SOURCE DATA:
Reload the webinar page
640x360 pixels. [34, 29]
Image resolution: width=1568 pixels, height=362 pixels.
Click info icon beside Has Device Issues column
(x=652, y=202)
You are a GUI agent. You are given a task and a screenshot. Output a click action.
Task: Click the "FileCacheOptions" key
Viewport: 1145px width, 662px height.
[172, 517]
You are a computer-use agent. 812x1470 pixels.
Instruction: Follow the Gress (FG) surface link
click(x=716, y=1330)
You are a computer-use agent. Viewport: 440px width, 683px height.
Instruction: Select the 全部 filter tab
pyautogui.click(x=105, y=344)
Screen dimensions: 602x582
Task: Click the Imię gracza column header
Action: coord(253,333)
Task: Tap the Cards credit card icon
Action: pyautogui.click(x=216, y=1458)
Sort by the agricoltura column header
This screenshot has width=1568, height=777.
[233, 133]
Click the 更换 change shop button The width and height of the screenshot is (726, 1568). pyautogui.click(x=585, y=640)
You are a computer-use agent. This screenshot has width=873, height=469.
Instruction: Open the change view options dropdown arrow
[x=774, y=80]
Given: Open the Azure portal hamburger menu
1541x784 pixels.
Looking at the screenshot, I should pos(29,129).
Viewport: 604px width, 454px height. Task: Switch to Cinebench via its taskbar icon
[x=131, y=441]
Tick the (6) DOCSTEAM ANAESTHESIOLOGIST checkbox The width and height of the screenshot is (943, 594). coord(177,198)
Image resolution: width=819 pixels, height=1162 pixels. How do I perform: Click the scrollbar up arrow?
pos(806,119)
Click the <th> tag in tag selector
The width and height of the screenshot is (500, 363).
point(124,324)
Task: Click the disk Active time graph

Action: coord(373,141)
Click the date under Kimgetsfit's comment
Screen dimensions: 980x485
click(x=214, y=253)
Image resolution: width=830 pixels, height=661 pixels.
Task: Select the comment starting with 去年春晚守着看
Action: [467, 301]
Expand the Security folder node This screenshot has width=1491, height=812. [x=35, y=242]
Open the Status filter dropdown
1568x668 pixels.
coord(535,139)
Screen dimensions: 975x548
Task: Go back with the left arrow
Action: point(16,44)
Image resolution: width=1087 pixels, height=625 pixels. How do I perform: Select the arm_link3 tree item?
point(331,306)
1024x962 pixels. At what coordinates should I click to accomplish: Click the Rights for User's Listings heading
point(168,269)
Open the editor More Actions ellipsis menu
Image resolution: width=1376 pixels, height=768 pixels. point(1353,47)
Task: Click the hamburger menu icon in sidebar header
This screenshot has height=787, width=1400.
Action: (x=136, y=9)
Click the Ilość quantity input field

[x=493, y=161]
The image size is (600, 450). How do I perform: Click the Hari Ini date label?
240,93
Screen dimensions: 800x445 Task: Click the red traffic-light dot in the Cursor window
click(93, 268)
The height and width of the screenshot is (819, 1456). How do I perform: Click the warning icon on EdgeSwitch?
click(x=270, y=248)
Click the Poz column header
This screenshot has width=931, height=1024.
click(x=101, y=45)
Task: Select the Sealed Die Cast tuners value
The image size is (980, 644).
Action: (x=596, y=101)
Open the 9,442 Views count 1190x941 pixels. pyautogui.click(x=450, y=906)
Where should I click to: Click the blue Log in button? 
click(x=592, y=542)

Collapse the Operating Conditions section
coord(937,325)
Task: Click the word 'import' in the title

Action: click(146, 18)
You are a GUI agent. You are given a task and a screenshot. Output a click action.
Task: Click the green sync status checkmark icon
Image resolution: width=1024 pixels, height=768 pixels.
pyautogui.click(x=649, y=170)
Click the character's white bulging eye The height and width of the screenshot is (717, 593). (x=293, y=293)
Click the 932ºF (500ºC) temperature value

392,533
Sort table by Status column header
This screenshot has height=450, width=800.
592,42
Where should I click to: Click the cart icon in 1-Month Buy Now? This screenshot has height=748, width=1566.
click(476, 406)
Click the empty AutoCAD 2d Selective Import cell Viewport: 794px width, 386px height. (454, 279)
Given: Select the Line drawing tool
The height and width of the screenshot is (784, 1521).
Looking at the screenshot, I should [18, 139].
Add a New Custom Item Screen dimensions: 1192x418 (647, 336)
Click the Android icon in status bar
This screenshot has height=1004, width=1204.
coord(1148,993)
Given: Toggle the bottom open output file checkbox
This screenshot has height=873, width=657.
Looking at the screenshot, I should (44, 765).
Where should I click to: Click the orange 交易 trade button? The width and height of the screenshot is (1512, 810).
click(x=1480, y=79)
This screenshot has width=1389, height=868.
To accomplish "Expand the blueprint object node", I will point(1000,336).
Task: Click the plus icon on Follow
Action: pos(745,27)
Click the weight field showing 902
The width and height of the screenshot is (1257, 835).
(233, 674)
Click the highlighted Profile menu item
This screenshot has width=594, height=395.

ASSIGNMENT: From the entries above, extract only the lines running from the one containing "Image resolution: width=1024" through the one containing "Click the weight field showing 902", inclusive.

ANSWER SECTION:
Image resolution: width=1024 pixels, height=768 pixels.
pyautogui.click(x=649, y=170)
Click the character's white bulging eye The height and width of the screenshot is (717, 593). (x=293, y=293)
Click the 932ºF (500ºC) temperature value

392,533
Sort table by Status column header
This screenshot has height=450, width=800.
592,42
Where should I click to: Click the cart icon in 1-Month Buy Now? This screenshot has height=748, width=1566.
click(476, 406)
Click the empty AutoCAD 2d Selective Import cell Viewport: 794px width, 386px height. (454, 279)
Given: Select the Line drawing tool
The height and width of the screenshot is (784, 1521).
Looking at the screenshot, I should [18, 139].
Add a New Custom Item Screen dimensions: 1192x418 (647, 336)
Click the Android icon in status bar
This screenshot has height=1004, width=1204.
coord(1148,993)
Given: Toggle the bottom open output file checkbox
This screenshot has height=873, width=657.
Looking at the screenshot, I should (44, 765).
Where should I click to: Click the orange 交易 trade button? The width and height of the screenshot is (1512, 810).
click(x=1480, y=79)
This screenshot has width=1389, height=868.
To accomplish "Expand the blueprint object node", I will point(1000,336).
Task: Click the plus icon on Follow
Action: pos(745,27)
Click the weight field showing 902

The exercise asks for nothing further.